### TESTO:
--------------------

-Viene facile davanti a questa parabola sentirsi rappresentati da un fratello o dall’altro: ma questo sarebbe rinchiuderci dentro ad uno schema. Piuttosto dobbiamo riconoscere che noi, come entrambi questi figli, fatichiamo a vivere la figliolanza, e di conseguenza la fraternità. È difficile sentire Dio come padre, se non ne condividiamo il modo di essere padre. Questo lo vediamo nel nostro piccolo, nei rapporti che viviamo ogni giorno; e lo vediamo anche di fronte a grandi eventi che ci toccano come la pandemia e la guerra. La pandemia ha tirato fuori spesso il peggio delle persone: l’egoismo, la violenza verbale e fisica, il disprezzo della vita più fragile. La guerra, al di là dei sentimenti di angoscia e di compassione per le vittime, sta facendo emergere i sentimenti di odio nei confronti del nemico, di vendetta, di annientamento dell’altro. Chi invita a non rispondere alla violenza con la violenza, a non favorire la corsa agli armamenti, a pregare e a lavorare per il dialogo paziente, viene deriso e considerato fuori dalla realtà.
-Cosa farebbe il padre della parabola dentro a questa storia di male? È una domanda scomoda, perché mette in luce la grande distanza tra noi e Dio, che è misericordioso verso i giusti e verso gli ingiusti, verso gli aggrediti e verso gli aggressori. Questo noi non riusciamo facilmente ad accettarlo: è normale, perché noi siamo quei due figli che non si sentono fratelli. La parabola rimane aperta, e questo è un atto di misericordia di Gesù: vuol dire che c’è ancora una speranza di cambiamento per ciascuno di noi, per tutti, perfino per chi scatena le guerre e le alimenta in modo cieco.
-Come diventare figli consapevoli e grati di esserlo? Come spezzare la logica di morte che ci impedisce di riconoscere l’altro, chiunque sia, come fratello e sorella da amare e per cui dare la vita? La risposta ci viene da san Paolo: essere in Cristo. «Se uno è in Cristo, è una nuova creatura; le cose vecchie sono passate; ecco, ne sono nate di nuove». Cosa significa essere in Cristo? Significa non vivere più secondo le logiche di questo mondo, non vivere più per se stessi, ma lasciare che Cristo viva in noi. È una nuova creazione, e noi sappiamo che è Dio solo che crea, che è capace di far passare dal non essere all’essere. Dio fa tutto questo riconciliandoci con sé, non imputandoci le nostre colpe ma dandoci la possibilità di essere perdonati. Dio crea perdonando.
-Da parte nostra, quindi che cosa dobbiamo fare per essere in Cristo, per diventare nuove creature? Non si tratta di compiere chissà quali sforzi morali o quali penitenze. Non si tratta di pianificare la nostra vita secondo modelli astratti e irrealizzabili. Si tratta semplicemente di lasciarci riconciliare, di lasciarci amare. È la cosa più semplice e più difficile: più semplice, perché il lavoro lo fa tutto Dio, più difficile perché noi non accettiamo di farci perdonare, o perché ci sentiamo giusti (come il figlio maggiore) o perché non riusciamo a concepire che Dio sia davvero un padre che perdona (come il figlio minore).

--------------------

### ESTRATTI DELLE VOCI:
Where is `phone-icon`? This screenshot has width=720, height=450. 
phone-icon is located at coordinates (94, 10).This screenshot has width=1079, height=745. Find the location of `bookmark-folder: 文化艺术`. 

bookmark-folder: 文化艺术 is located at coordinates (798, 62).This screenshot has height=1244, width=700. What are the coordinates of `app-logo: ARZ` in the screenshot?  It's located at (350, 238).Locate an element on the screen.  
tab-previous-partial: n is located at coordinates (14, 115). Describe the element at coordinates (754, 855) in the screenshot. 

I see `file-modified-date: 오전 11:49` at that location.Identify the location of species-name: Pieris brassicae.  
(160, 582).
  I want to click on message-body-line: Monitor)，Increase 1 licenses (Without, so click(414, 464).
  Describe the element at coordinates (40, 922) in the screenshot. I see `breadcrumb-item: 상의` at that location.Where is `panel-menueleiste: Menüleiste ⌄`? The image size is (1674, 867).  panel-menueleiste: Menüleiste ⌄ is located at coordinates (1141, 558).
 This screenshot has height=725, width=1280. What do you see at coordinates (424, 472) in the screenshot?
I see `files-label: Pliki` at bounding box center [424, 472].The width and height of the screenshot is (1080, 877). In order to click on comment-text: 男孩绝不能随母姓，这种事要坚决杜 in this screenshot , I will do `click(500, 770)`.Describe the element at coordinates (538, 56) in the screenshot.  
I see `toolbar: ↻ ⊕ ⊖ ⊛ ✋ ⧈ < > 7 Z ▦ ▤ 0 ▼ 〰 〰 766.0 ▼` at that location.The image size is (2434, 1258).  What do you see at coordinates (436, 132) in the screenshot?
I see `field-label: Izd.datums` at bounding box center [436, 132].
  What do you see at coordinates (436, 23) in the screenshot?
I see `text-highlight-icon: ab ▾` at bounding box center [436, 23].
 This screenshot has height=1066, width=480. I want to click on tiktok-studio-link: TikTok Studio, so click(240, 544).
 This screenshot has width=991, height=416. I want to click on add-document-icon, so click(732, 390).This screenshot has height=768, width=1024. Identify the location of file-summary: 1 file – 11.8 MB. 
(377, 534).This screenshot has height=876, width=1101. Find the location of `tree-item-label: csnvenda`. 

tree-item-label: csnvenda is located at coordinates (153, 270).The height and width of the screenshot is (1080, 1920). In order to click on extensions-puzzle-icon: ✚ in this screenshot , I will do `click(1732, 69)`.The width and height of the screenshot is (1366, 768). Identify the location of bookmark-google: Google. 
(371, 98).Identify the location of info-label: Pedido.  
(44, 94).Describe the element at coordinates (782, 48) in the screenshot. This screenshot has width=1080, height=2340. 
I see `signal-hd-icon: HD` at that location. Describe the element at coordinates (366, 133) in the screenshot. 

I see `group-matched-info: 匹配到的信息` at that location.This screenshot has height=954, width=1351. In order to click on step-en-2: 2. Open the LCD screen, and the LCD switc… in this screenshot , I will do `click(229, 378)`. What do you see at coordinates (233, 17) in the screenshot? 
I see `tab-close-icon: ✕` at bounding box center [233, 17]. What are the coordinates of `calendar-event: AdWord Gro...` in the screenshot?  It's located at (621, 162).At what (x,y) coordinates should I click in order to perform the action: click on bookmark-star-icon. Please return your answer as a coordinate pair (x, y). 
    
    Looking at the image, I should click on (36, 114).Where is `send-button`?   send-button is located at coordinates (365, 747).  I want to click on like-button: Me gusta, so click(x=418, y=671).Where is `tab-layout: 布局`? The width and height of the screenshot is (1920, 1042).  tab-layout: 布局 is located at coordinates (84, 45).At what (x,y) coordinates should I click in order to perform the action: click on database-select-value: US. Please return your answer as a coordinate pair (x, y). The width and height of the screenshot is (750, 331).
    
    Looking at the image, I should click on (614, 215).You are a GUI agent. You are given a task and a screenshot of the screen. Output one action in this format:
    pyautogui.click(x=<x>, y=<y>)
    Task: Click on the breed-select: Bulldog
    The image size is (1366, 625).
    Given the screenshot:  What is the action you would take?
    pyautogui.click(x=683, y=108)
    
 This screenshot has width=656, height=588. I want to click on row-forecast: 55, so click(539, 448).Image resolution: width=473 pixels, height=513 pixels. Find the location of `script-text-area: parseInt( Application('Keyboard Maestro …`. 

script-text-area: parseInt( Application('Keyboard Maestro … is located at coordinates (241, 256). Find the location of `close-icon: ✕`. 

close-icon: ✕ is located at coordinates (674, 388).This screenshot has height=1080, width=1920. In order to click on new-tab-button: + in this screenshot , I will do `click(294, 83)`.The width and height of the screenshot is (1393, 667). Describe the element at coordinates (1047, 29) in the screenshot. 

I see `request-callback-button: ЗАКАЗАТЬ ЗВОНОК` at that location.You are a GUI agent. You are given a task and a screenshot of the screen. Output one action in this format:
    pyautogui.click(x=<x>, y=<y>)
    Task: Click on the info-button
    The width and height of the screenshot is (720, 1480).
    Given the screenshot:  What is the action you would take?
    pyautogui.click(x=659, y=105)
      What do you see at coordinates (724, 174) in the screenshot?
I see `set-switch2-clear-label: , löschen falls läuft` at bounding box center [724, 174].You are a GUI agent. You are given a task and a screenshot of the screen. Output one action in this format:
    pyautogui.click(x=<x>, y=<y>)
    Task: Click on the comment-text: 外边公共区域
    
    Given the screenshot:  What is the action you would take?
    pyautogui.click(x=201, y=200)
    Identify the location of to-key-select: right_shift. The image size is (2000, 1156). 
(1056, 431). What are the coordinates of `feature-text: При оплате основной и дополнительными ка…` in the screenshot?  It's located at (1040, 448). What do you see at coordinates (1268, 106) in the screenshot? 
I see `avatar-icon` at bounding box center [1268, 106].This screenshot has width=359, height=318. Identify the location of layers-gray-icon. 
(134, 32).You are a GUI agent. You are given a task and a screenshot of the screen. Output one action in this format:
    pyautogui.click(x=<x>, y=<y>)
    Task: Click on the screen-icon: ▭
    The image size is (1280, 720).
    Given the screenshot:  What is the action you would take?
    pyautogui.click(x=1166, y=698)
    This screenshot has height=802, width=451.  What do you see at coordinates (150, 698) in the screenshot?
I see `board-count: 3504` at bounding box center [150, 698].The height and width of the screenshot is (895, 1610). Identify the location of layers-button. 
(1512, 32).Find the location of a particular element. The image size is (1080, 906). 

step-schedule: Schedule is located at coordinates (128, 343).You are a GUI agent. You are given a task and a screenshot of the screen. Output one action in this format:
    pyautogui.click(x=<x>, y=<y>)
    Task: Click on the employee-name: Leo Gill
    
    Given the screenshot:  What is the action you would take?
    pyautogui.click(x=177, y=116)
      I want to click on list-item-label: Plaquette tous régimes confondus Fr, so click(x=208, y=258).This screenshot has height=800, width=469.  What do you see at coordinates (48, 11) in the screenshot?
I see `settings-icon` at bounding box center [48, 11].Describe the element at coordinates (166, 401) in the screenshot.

--------------------

### ISTRUZIONI DI LAVORO:
a) Riporta dal testo sulla parabola il passo che comincia con "-Cosa farebbe il" e finisce con "in modo cieco.".
b) Secondo il testo sulla parabola, che cosa ha tirato fuori spesso dalle persone la pandemia? Elenca tutto.

### SOLUZIONI:
a)
-Cosa farebbe il padre della parabola dentro a questa storia di male? È una domanda scomoda, perché mette in luce la grande distanza tra noi e Dio, che è misericordioso verso i giusti e verso gli ingiusti, verso gli aggrediti e verso gli aggressori. Questo noi non riusciamo facilmente ad accettarlo: è normale, perché noi siamo quei due figli che non si sentono fratelli. La parabola rimane aperta, e questo è un atto di misericordia di Gesù: vuol dire che c’è ancora una speranza di cambiamento per ciascuno di noi, per tutti, perfino per chi scatena le guerre e le alimenta in modo cieco.

b)
- l'egoismo
- la violenza verbale e fisica
- il disprezzo della vita più fragile